> [Lines for locating text and elements]:
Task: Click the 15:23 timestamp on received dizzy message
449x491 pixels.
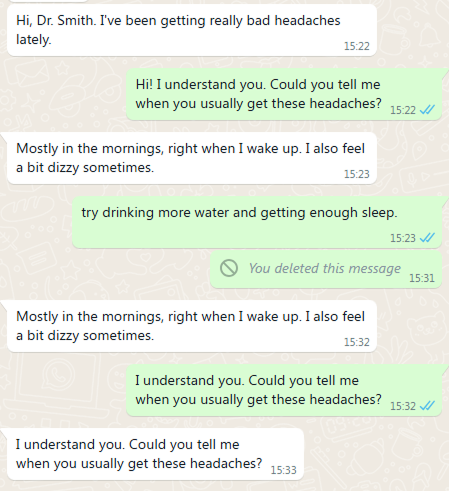Action: (x=357, y=174)
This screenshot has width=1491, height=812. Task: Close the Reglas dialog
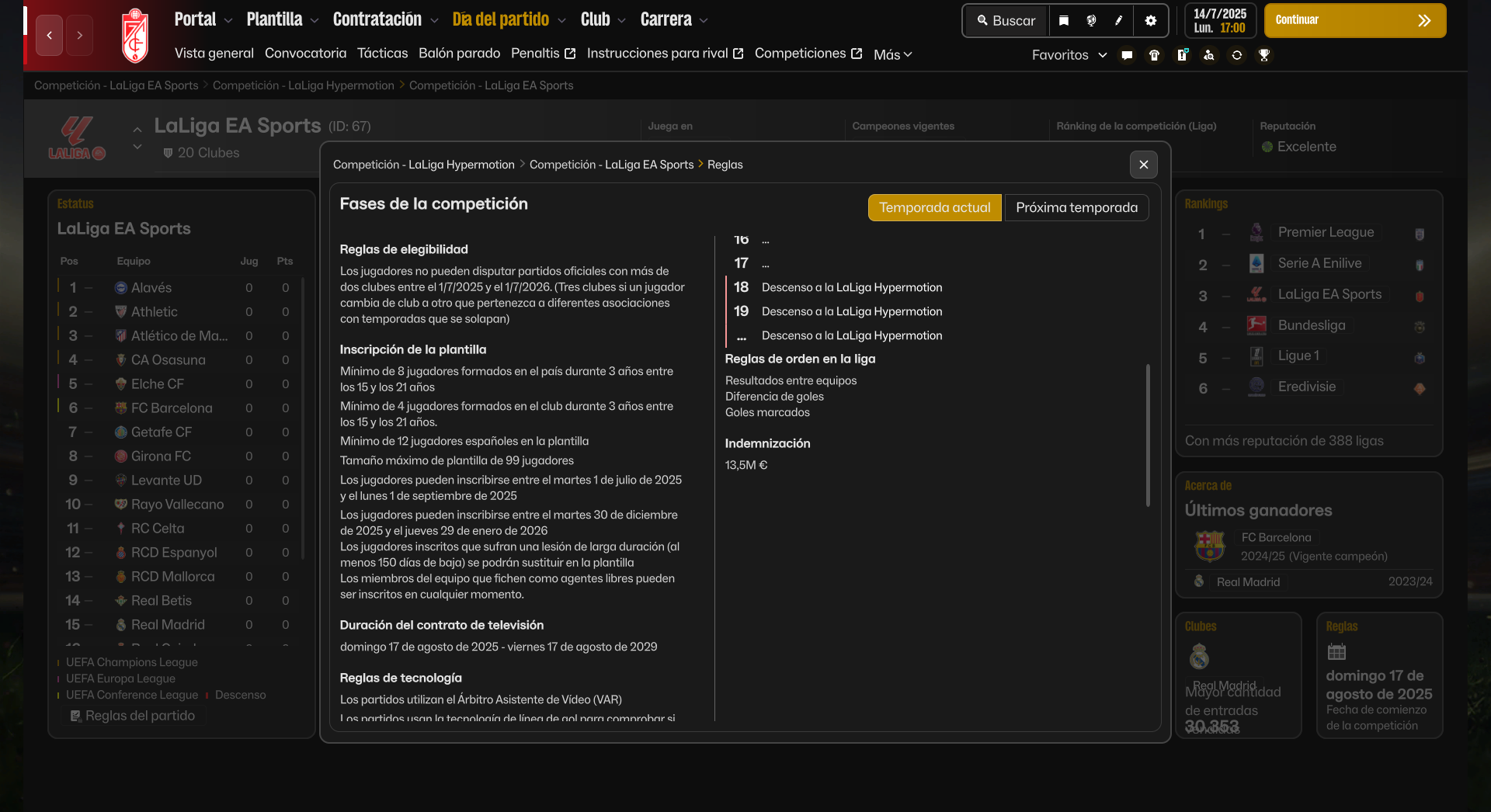[x=1143, y=165]
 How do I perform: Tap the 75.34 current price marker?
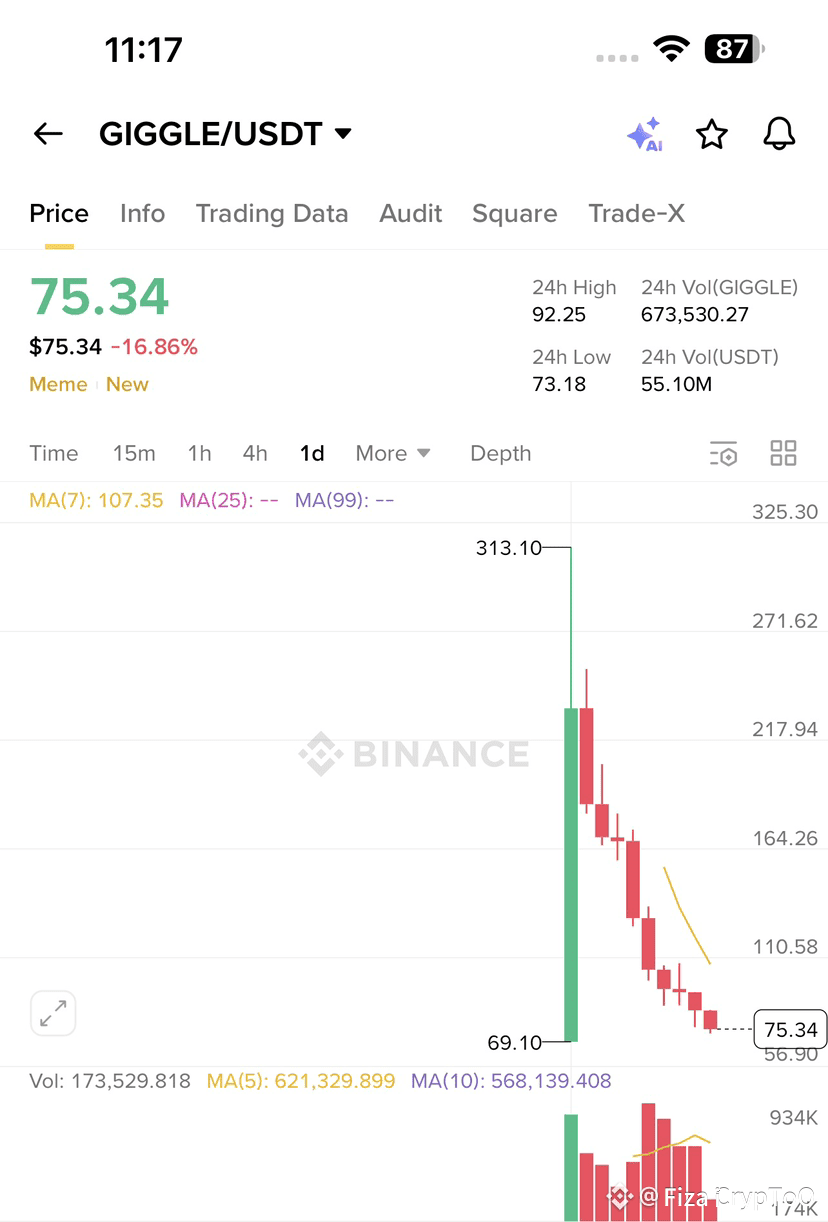tap(791, 1029)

> [EXERCISE DETAILS]: Copy every line above word for word, omitting the pictures.

> [TASK ANSWER]:
Task: Click the 15:23 timestamp on received dizzy message
449x491 pixels.
Action: (x=357, y=174)
This screenshot has width=1491, height=812. Task: Close the Reglas dialog
[x=1143, y=165]
 How do I perform: Tap the 75.34 current price marker?
tap(791, 1029)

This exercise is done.